Doğru ikrarı yapmak ve yalpalamadan ona sımsıkı tutunmak prensibiyle ilgili olarak, Pavlus’un tasvir ettiği İbrahim örneğine bakmak istiyorum. İbrahim, yalpalamadan sıkıca tutunan insanların en iyi örneklerinden biridir. Pavlus’un yazdığına bir göz atalım:
“Yüz yaşına yaklaşmışken, ölü denebilecek bedenini ve Sara'nın ölü rahmini düşündüğünde imanı zayıflamadı.”(Romalılar 4:19)
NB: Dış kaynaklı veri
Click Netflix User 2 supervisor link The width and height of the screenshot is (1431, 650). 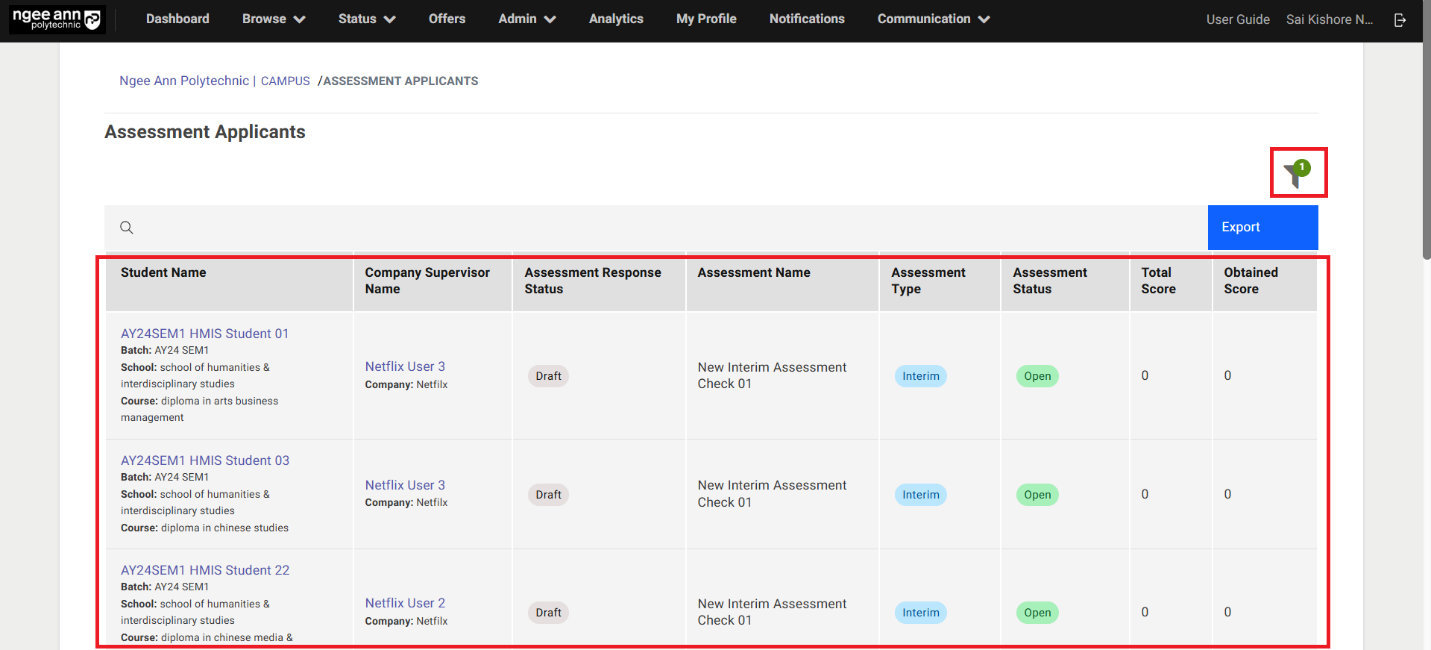point(405,603)
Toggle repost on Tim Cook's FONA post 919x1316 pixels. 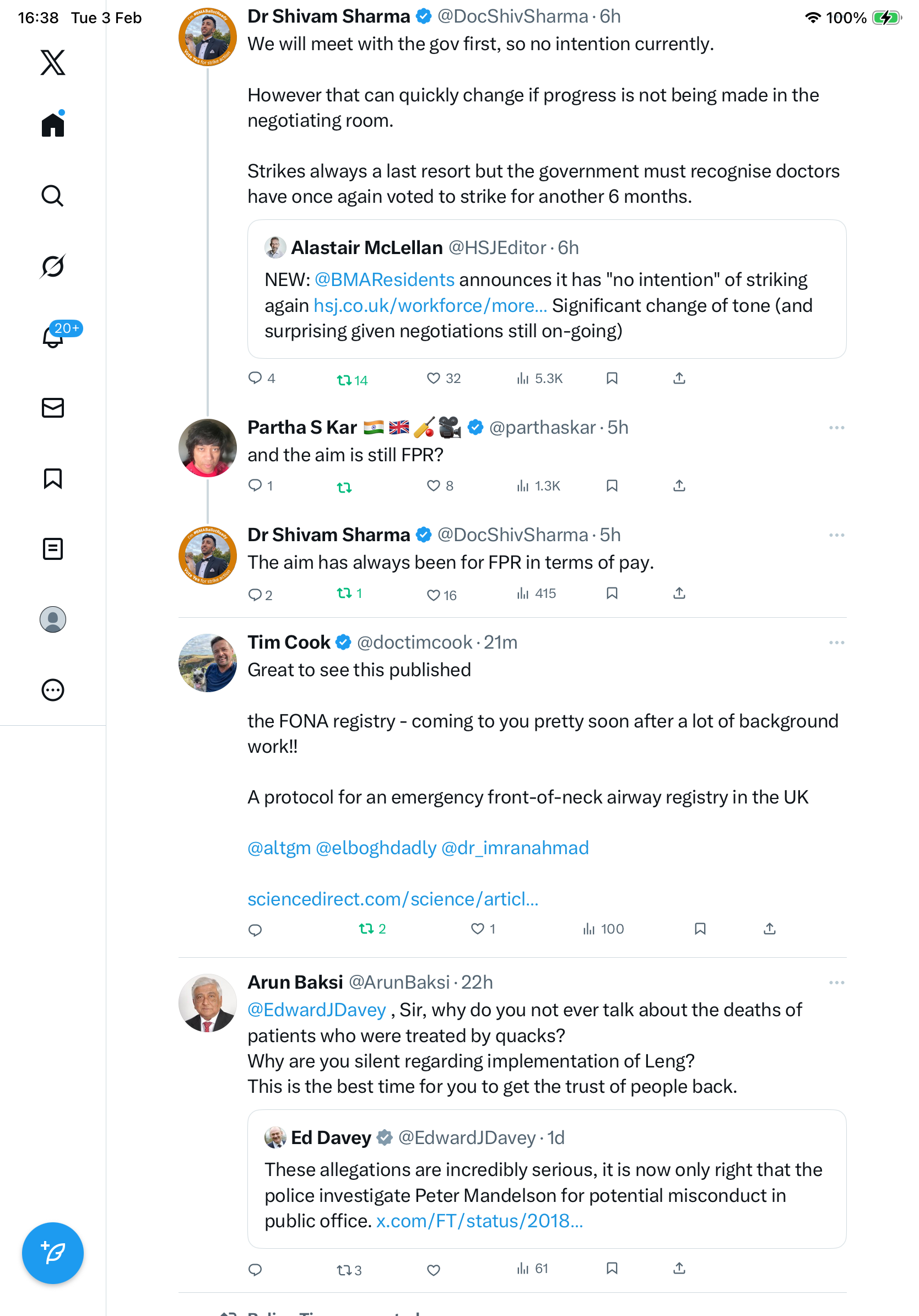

İman gerçeklerle yüzleşir. Gerçeklerden gözünü kaçıran hiçbir tutum gerçek iman değildir. İbrahim kendini kandırmaya çalışmadı; olduğundan farklı bir şey hayal etmedi. Duyularıyla bedeninin ve Sara’nın rahminin ölü denebilecek durumda olduğunu gördü. Ama yalnızca duyularına güvenmedi. Pavlus şöyle devam etti:
“İmansızlık edip Tanrı'nın vaadinden kuşkulanmadı; tersine, imanı güçlendi ve Tanrı'yı yüceltti. Tanrı'nın vaadini yerine getirecek güçte olduğuna tümüyle güvendi. Bunun için de aklanmış sayıldı.”(Romalılar 4:20-22)
İbrahim’e “iman edenlerin hepsinin babası” (Romalılar 4:11) denildi ve İbrahim’in imanının ayak izlerini takip etmemiz öğütlendi (bknz. 11. ayet). Bizim de aynı iman yolunda yürümemiz gerekir. Tanrı’nın vaatlerine sıkıca tutunmamız, ikrarımızı yalpalamadan sıkıca tutunarak yapmaya devam etmemiz, duyularımızın önümüze çıkardığı engelleri reddetmemiz ve imanımızla görünen şeylerin ötesine bakarak görünmeyen krallığı, Tanrı’nın sağında oturan sadık Baş Kahinimiz’i görmemiz gerekir.
Sadık olduğun için, bana umut verdiğin için teşekkür ederim Rab. İmansızlıkla yalpalamadan gerçeklerle yüzleştiğimi ilan ediyorum. Açıkça benimsediğim umuda [ikrara] sımsıkı tutunuyorum. Amin.